Ronan Connolly says:
June 24, 2014 at 11:37 am
I have always favoured the “data is king” approach,
——————
That is fine, and the way it should be. BUT, … only if and when data is available …. AND …. then only if said data has been proven to be quantitatively true and factual …… and directly related to the subject in question.
=============
I said, … I maintain science should be based on experimental data, not just opinions.
————–
That is correct, BUT, ….. in your responses to me …… you intentionally prerequisite’ed the word “data” with the word “experimental”, which was foolish on your part, … and irritated me, …. because it matters not a twit what the source of said data is or was as long as it conforms to the above noted criteria.
===========
It sounds like you prefer the “theory is king” approach – is that right?
————–
NO, it was not right. I prefer and abide by ….. “And, spite of pride, in erring reason’s spite, ….. One truth is clear, whatever is, is right. ….. [Alexander Pope]
===============
So, this indicates that we can & do alter our physical brain structure depending on our mental activity.
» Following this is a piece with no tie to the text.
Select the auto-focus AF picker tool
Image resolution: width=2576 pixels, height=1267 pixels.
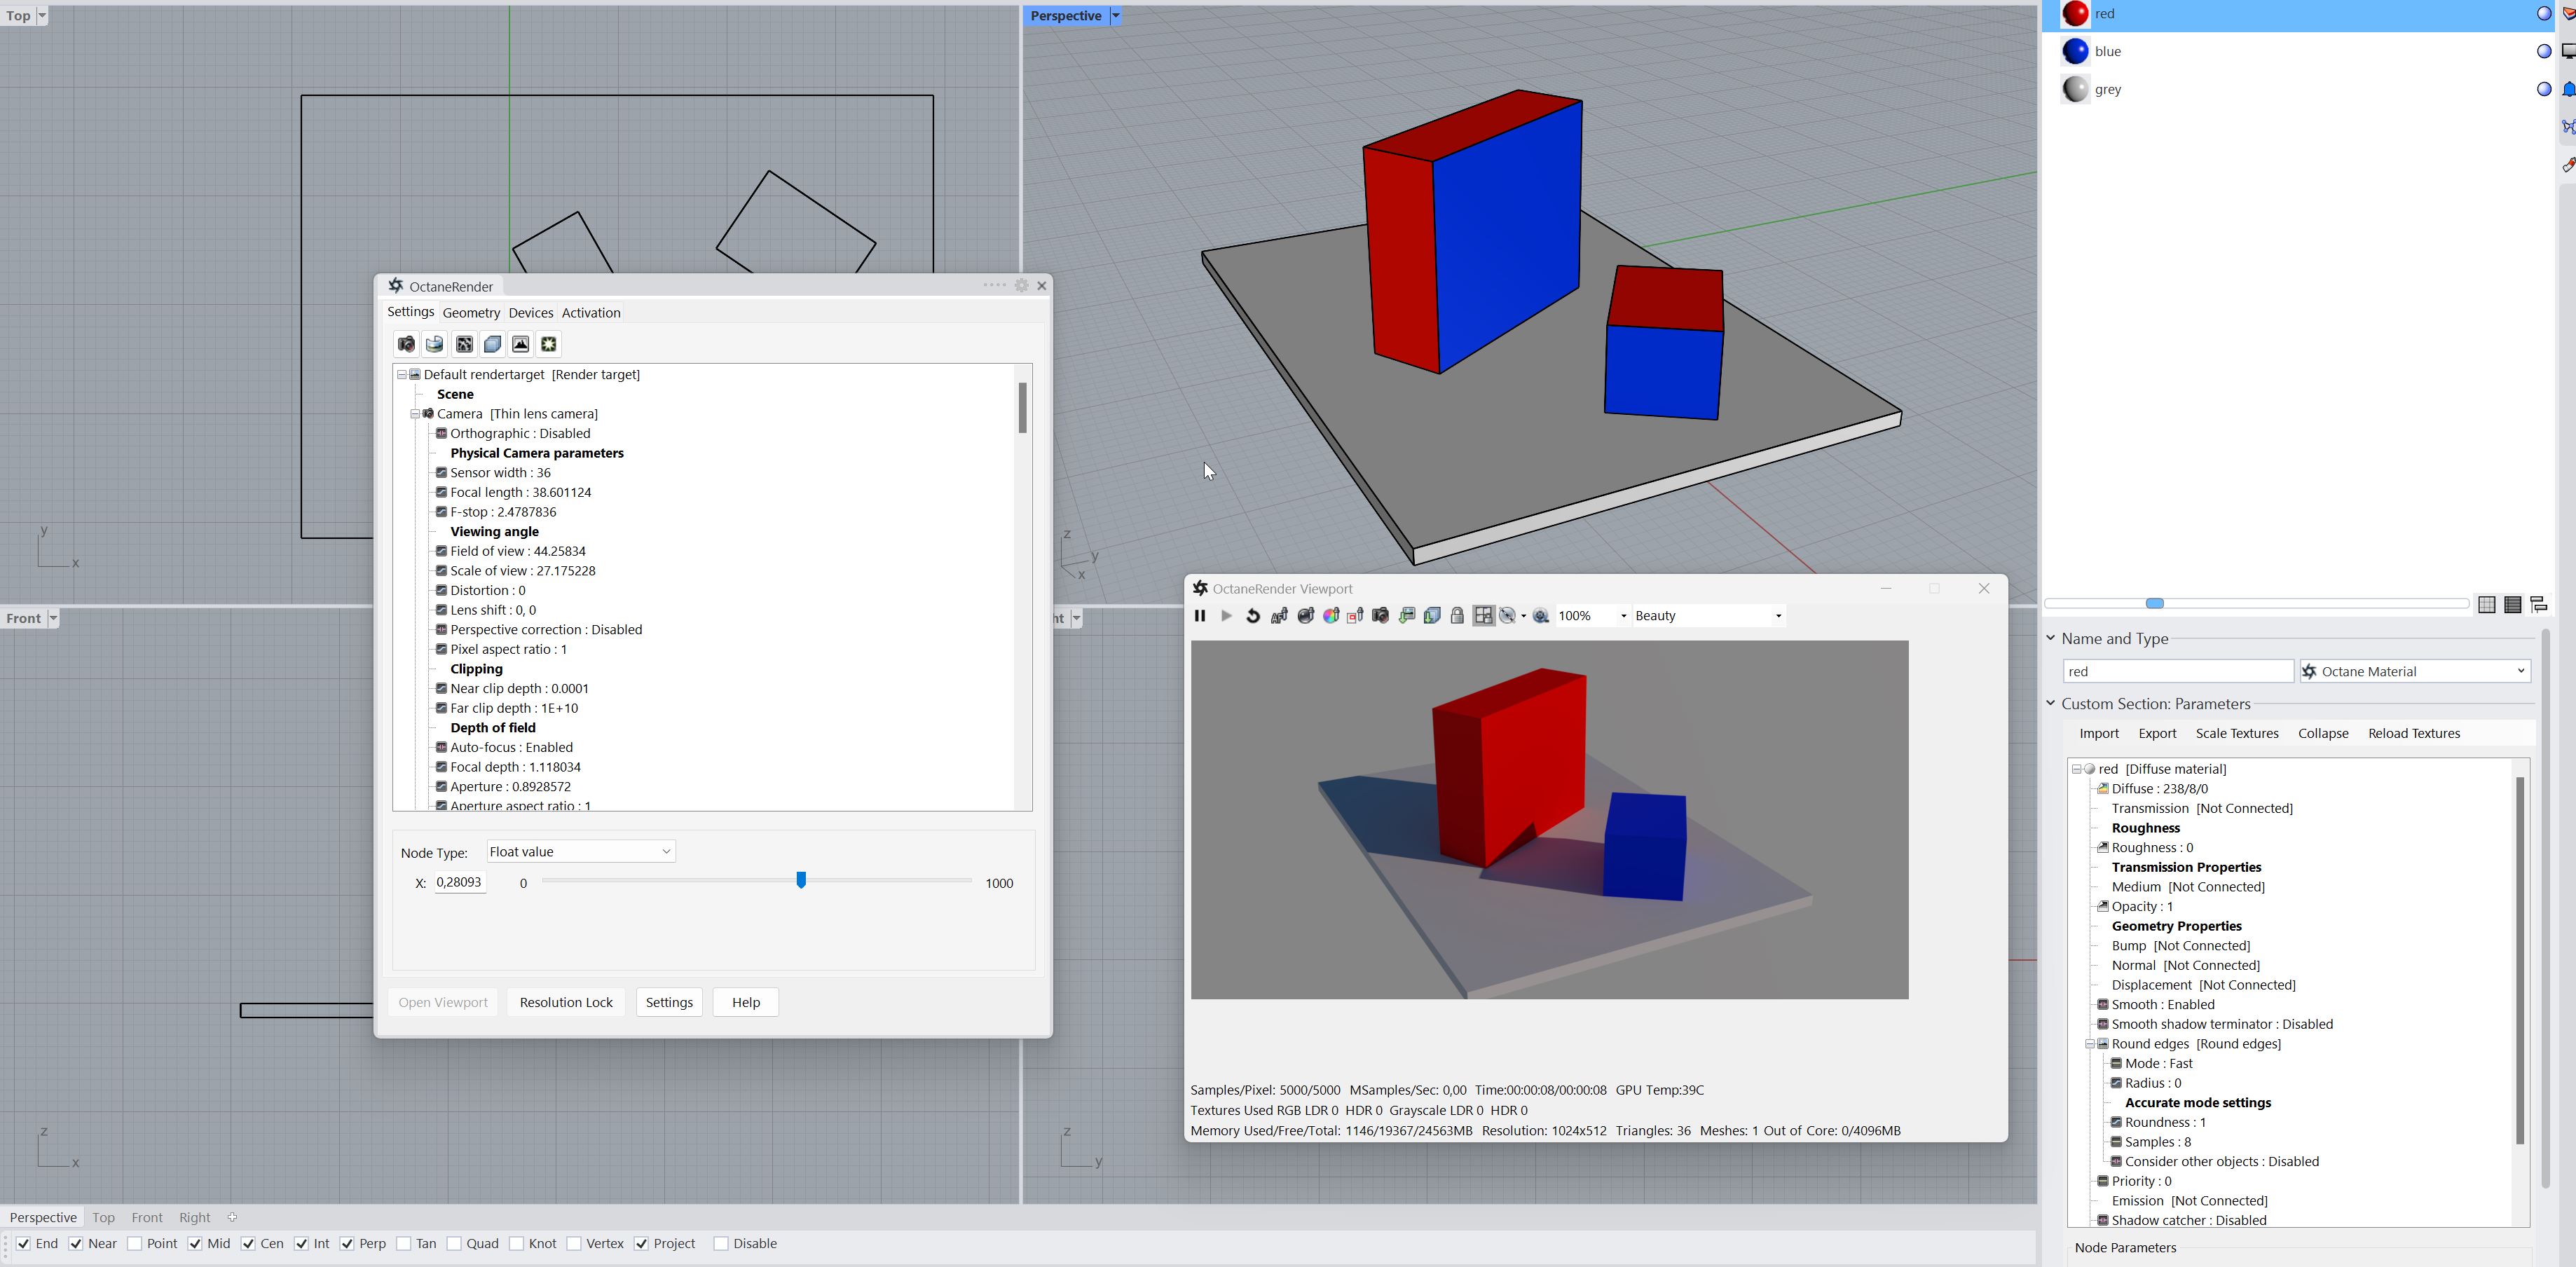point(1279,616)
Does this fit into your “environmental memory” concept?
——————–
Ronan, this conversation between you and I has altered your physical brain structure ….. by creating “new” synaptic links between brain neurons that were not previously linked together prior to our conversation.
Ronan, to learn more about “Why you are what you are”, …… read this commentary, to wit:
http://snvcogar.newsvine.com/_news/2010/11/04/5408053-a-view-of-how-the-human-mind-works

June 25, 2014 10:17 am

Ok, I think we are actually mostly in agreement then!
By the way, good luck in your neuroscience commentaries – it’s a fascinating subject, and the two articles you gave me seem interesting!